Bots and botnets are commonly associated with cybercriminals stealing data, identities, credit card numbers and worse. But bots can also serve good purposes. Separating good bots from bad can also make a big difference in how you protect your company’s website and ensure that that your site gets the Internet traffic it deserves.
Most good bots are essentially crawlers sent out from the world’s biggest web sites to index content for their search engines and social media platforms. You WANT those bots to visit you. They bring you more business! Shutting them down as part of strategy to block bad bots is a losing strategy.
Here, in reverse order of how likely they are to visit any web site, are the 10 most important good bots that you should know about now. Make sure your security strategy welcomes these bots (or at least know why you chose to block them)
|Bot Name||% of Sites Crawled||Bot Type|
|Baidu Spider||89%||Search Bot|
|MSN Bot/BingBot||82%||Search Bot|
|Yandex Bot||73%||Search Bot|
|Soso Spider||61%||Search Bot|
|Sogou Spider||31%||Search Bot|
|Google Plus Share||24%||Crawler|
|Facebook External Hit||24%||Crawler|
|Google Feedfetcher||22%||Feed Fetcher|
Learn more about the Top 10 Good Bots
1. Googlebot – Googlebot is Google’s web crawling bot (sometimes also called a “spider”). Googlebot uses an algorithmic process: computer programs determine which sites to crawl, how often, and how many pages to fetch from each site. Googlebot’s crawl process begins with a list of webpage URLs, generated from previous crawl processes and augmented with Sitemap data provided by webmasters. As Googlebot visits each of these websites it detects links (SRC and HREF) on each page and adds them to its list of pages to crawl. New sites, changes to existing sites, and dead links are noted and used to update the Google index.

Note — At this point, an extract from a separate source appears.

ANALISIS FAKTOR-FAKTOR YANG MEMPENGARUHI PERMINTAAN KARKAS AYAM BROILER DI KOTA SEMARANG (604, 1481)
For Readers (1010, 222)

2. Baiduspider – Baiduspider is a robot of Baidu Chinese search engine. Baidu (Chinese: 百度; pinyin: Bǎidù) is the leading Chinese search engine for websites, audio files, and images.
3. MSN Bot/Bingbot – Retired October 2010 and rebranded as Bingbot, this is a web-crawling robot (type of Internet bot), deployed by Microsoft to supply Bing (search engine). It collects documents from the web to build a searchable index for the Bing (search engine).
4. Yandex Bot – Yandex bot is Yandex’s search engine’s crawler. Yandex is a Russian Internet company which operates the largest search engine in Russia with about 60% market share in that country. Yandex ranked as the fifth largest search engine worldwide with more than 150 million searches per day as of April 2012 and more than 25.5 million visitors.
5. Soso Spider – Soso.com is a Chinese search engine owned by Tencent Holdings Limited, which is well known for its other creation QQ. As of 13 May 2012, Soso.com is ranked as the 36th most visited website in the world and the 13th most visited website in China, according to Alexa Internet. On an average, Soso.com gets 21,064,490 page views everyday.
6. Exabot – Exabot is the crawler for ExaLead out of France. Founded in 2000 by search engine pioneers, Dassault Systèmes, ExaLead provides search and unified information access software.
7. Sogou Spider – Sogou.com is a Chinese search engine. It was launched August 4, 2004. As of April 2010, it has a rank of 121 in Alexa’s Internet rankings. Sogou provides an index of up to 10 billion web pages.
8. Google Plus Share – Google Plus lets you share recommendations with friends, contacts and the rest of the web – on Google search. The +1 button helps initialize Google’s instant share capabilities, and it also provides a way to give something your public stamp of approval.
9. Facebook External Hit – Facebook allows its users to send links to interesting web content to other Facebook users. Part of how this works on the Facebook system involves the temporary display of certain images or details related to the web content, such as the title of the webpage or the embed tag of a video. The Facebook system retrieves this information only after a user provides a link.
10. Google Feedfetcher – Used by Google to grab RSS or Atom feeds when users choose to add them to their Google homepage or Google Reader. Feedfetcher collects and periodically refreshes these user-initiated feeds, but does not index them in Blog Search or Google’s other search services (feeds appear in the search results only if they’ve been crawled by Googlebot).